The Army dropped charges against a West Point colonel accused of drinking with a cadet, making sexual comments to members of the women’s tennis team and asking a student to lie during an investigation.
Col. William Wright, director of the Geospatial Information Science Program at the U.S. Military Academy at West Point, N.Y., was expected to plead guilty in a court-martial Monday with only a judge, according to the Army’s online court docket.
Instead, the charges were withdrawn Friday, according to the docket and West Point officials.
Aimee Bateman, a civilian attorney representing Wright, declined to comment Tuesday about the case.
The dismissal was related to a procedural change that could result in an update to the case in the coming week, according to a service official who spoke on condition of anonymity.
Wright was arraigned in June on charges including conduct unbecoming of an officer, failure to obey an order or regulation, soliciting someone else to commit an offense, wrongful interference with an adverse administrative proceeding and making a false statement.
The colonel was accused of providing alcohol to a cadet and drinking with the student on “a personal social basis” twice in June 2023, as well as making at least one sexual remark on Jan. 20 to three cadets somewhere between West Point and Syracuse, N.Y., according to the original charge sheet.

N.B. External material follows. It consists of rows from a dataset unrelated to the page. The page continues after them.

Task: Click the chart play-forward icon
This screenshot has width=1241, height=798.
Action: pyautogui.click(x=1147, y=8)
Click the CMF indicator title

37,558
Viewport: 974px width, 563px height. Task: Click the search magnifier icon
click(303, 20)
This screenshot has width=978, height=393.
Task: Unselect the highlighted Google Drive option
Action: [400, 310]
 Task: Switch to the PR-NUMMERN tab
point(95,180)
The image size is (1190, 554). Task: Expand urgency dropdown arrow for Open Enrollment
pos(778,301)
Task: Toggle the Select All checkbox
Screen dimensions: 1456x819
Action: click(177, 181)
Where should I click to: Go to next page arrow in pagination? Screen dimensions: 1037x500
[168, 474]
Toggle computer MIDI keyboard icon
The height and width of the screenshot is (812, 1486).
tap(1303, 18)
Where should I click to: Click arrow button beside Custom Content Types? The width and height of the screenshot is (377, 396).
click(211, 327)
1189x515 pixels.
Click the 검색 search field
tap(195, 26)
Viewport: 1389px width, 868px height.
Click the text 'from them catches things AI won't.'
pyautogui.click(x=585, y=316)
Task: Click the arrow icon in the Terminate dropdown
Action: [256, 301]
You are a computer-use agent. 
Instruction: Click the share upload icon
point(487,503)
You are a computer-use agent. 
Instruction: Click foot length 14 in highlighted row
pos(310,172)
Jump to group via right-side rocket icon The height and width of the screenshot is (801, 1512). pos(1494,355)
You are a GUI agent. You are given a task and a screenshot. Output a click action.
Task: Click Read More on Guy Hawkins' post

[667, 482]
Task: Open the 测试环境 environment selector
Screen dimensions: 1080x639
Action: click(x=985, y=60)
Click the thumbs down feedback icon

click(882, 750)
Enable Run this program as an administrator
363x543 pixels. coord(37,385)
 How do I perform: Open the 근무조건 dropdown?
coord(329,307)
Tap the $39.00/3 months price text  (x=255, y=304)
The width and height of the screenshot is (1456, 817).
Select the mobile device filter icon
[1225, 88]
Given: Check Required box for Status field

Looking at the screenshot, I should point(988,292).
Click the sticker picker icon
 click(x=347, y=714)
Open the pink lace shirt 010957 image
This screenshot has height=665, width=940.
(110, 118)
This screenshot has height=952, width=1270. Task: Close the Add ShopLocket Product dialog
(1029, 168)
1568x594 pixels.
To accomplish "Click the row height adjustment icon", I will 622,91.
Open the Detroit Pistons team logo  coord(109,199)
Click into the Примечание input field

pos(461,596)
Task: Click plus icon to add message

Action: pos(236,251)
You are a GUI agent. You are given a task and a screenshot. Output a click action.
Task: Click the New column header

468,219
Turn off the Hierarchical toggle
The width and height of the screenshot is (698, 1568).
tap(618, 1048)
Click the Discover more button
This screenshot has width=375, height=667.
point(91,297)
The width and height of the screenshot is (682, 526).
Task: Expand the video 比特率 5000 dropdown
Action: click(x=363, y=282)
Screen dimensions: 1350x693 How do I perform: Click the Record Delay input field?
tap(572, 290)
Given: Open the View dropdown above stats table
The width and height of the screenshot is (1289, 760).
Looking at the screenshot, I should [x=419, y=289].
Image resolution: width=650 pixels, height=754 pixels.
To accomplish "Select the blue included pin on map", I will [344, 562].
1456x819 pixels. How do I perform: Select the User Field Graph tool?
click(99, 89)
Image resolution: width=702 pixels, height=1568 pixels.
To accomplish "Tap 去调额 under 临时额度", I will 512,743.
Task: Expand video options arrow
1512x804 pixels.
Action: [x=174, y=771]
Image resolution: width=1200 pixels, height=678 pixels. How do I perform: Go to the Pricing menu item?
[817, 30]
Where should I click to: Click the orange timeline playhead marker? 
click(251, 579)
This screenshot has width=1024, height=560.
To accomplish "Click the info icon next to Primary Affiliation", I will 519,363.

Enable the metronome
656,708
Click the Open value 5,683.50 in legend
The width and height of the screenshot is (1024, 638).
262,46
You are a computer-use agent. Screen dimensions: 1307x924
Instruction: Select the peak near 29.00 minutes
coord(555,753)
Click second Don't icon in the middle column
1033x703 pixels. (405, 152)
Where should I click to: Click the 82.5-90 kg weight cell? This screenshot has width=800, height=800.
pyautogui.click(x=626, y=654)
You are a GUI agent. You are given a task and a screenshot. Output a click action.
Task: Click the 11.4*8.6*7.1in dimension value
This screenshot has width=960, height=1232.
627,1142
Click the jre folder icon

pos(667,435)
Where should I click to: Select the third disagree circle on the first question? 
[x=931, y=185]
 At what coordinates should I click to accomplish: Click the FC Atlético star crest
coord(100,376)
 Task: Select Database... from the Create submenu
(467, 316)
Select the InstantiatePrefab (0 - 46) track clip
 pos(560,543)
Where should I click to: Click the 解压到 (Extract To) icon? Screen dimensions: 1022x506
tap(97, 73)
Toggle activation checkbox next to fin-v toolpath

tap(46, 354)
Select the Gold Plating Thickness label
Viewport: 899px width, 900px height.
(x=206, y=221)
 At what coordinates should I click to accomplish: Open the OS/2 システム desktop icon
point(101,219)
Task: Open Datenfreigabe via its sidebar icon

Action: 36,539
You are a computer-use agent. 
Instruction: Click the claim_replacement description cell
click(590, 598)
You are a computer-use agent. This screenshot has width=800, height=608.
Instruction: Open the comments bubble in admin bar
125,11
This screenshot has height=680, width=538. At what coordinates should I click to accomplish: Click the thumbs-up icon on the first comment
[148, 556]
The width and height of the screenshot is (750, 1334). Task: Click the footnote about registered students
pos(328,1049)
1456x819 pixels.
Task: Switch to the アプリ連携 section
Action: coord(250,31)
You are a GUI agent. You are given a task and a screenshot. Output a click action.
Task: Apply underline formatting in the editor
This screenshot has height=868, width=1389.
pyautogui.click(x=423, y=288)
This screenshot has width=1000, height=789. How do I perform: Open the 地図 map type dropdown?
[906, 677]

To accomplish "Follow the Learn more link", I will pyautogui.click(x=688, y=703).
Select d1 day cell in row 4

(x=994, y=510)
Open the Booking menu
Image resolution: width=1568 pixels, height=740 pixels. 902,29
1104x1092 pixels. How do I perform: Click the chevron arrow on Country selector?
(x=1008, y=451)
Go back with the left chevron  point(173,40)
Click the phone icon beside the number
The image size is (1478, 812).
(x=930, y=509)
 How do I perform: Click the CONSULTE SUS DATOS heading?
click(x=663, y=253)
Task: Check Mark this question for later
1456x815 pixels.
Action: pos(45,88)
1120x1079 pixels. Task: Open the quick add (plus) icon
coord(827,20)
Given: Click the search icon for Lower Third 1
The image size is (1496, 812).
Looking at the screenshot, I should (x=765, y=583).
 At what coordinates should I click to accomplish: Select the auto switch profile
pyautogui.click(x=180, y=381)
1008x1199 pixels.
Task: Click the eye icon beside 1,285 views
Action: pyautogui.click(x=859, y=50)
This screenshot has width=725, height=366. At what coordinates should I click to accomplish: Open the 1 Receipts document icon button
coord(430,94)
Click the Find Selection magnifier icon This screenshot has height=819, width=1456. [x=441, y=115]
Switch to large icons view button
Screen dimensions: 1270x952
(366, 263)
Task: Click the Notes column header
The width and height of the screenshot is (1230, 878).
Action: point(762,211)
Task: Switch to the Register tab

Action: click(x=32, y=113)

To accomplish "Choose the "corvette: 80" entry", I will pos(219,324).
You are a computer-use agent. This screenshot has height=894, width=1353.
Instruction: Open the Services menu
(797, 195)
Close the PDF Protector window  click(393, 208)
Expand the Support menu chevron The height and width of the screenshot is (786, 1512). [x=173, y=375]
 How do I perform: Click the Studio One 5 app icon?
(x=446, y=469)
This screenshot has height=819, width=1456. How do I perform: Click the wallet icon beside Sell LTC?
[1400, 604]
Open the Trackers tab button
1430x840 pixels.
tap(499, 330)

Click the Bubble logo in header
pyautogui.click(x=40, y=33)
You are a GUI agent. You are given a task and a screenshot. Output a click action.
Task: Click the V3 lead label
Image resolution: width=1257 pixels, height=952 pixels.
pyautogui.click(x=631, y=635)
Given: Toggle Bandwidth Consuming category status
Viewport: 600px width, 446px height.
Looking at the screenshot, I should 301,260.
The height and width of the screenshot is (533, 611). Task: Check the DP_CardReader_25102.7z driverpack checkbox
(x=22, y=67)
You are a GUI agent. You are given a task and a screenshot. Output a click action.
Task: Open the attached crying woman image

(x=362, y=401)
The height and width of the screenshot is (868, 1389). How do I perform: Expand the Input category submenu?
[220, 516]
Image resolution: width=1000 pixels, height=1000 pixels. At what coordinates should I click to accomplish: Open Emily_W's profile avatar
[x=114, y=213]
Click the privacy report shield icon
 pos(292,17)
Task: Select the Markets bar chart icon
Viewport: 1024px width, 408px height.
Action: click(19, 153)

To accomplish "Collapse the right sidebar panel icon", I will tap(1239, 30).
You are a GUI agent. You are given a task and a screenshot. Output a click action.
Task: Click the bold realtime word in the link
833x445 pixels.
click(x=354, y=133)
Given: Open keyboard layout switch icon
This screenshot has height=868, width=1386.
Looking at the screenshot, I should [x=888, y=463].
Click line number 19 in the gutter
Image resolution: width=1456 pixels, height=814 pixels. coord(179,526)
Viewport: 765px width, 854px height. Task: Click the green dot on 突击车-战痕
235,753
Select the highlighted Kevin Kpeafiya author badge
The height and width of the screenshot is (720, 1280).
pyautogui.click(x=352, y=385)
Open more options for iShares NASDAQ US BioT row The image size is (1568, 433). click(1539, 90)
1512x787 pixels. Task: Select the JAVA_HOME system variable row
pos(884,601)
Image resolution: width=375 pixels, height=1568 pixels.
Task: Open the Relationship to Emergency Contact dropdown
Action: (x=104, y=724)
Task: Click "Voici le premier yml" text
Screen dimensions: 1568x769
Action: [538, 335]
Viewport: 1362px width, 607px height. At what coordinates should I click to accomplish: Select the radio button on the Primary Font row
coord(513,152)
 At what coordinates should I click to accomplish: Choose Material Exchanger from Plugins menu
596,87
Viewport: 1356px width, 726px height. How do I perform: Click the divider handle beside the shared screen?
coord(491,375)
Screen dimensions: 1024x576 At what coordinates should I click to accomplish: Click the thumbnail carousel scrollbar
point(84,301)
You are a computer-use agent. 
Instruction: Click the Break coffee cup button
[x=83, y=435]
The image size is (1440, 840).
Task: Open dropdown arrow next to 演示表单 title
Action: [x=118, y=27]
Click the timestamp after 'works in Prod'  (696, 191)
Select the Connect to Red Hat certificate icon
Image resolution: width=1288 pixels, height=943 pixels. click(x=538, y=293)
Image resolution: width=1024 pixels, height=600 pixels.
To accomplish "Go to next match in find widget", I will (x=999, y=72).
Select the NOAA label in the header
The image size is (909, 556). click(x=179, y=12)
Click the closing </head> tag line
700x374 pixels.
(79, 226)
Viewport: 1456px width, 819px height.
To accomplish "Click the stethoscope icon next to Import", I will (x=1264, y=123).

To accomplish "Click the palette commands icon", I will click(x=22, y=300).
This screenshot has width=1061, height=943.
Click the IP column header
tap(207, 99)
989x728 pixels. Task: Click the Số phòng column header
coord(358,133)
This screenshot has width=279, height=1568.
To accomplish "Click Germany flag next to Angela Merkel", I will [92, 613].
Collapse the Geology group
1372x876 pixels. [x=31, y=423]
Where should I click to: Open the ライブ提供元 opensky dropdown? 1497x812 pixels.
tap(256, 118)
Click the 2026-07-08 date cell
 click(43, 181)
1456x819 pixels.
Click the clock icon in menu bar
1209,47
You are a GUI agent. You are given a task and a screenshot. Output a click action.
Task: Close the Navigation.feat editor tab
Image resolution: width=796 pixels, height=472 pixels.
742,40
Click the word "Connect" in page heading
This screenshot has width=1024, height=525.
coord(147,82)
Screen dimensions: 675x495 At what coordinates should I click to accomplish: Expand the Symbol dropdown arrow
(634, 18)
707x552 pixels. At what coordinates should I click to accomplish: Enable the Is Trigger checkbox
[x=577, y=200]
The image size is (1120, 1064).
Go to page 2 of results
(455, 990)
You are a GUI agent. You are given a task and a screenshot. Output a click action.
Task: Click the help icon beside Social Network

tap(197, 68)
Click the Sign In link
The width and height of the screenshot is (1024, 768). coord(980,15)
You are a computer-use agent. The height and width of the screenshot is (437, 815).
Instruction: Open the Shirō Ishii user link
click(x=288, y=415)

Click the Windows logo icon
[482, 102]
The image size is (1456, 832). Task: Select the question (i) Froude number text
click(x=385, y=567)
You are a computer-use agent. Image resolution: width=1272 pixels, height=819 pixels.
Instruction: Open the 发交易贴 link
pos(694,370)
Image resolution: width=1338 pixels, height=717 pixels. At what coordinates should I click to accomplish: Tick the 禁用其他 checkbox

On that day, the women’s tennis team played against Syracuse University, according to the team’s online schedule.
Wright would travel with cadets as a chaperone for the tennis team as well as for research as part of his work at the Geospatial Information Science Program, according to his LinkedIn account.
Later, Wright was accused of violating an order to stay away from cadets on the women’s tennis team and attempting to interfere with an administrative proceeding. He was also accused of lying in his own official statement to a colonel who was investigating the allegations.
This is Wright’s second time serving on the faculty for West Point. From 2008 to 2011, he served as an assistant professor in geospatial information science, according to his LinkedIn account. He then moved to Colorado to work for North American Aerospace Defense Command and later received a doctorate in geomatics from the University of Florida.